§ What to produce
Retype, without pictures, the line holding "Task: Switch to the 채널 tab" and each line below it through the final line.

§ Extracted records
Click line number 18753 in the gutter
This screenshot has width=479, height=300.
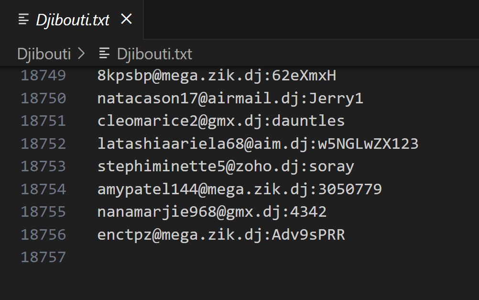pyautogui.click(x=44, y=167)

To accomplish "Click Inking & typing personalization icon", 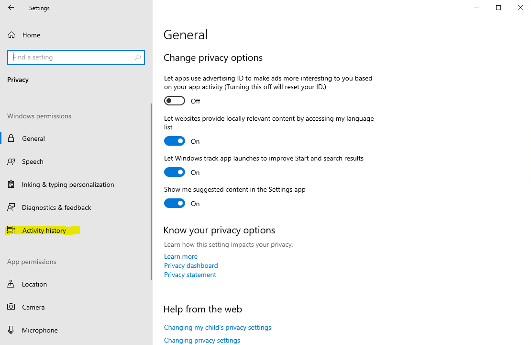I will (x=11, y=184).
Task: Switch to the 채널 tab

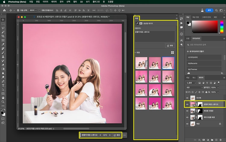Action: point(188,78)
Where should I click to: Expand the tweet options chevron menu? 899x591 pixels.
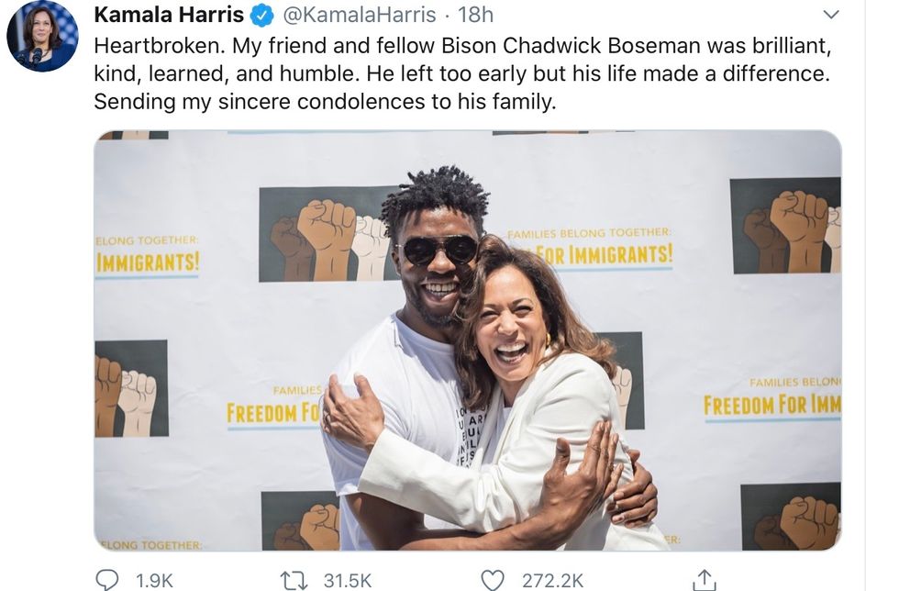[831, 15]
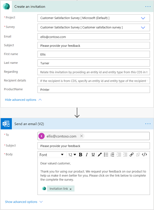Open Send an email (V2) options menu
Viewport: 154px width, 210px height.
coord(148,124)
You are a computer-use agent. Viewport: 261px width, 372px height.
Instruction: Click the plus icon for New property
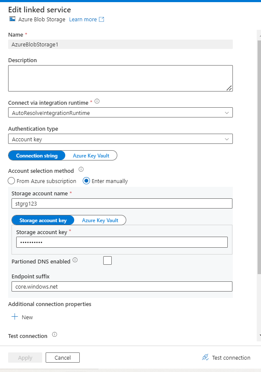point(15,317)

§ Written response
Task: Switch to the 채널 tab

Action: point(188,78)
Where should I click to: Expand the tweet options chevron menu? 899x591 pixels.
[831, 15]
Open Send an email (V2) options menu
Viewport: 154px width, 210px height.
coord(148,124)
You are a computer-use agent. Viewport: 261px width, 372px height.
Instruction: Click the plus icon for New property
point(15,317)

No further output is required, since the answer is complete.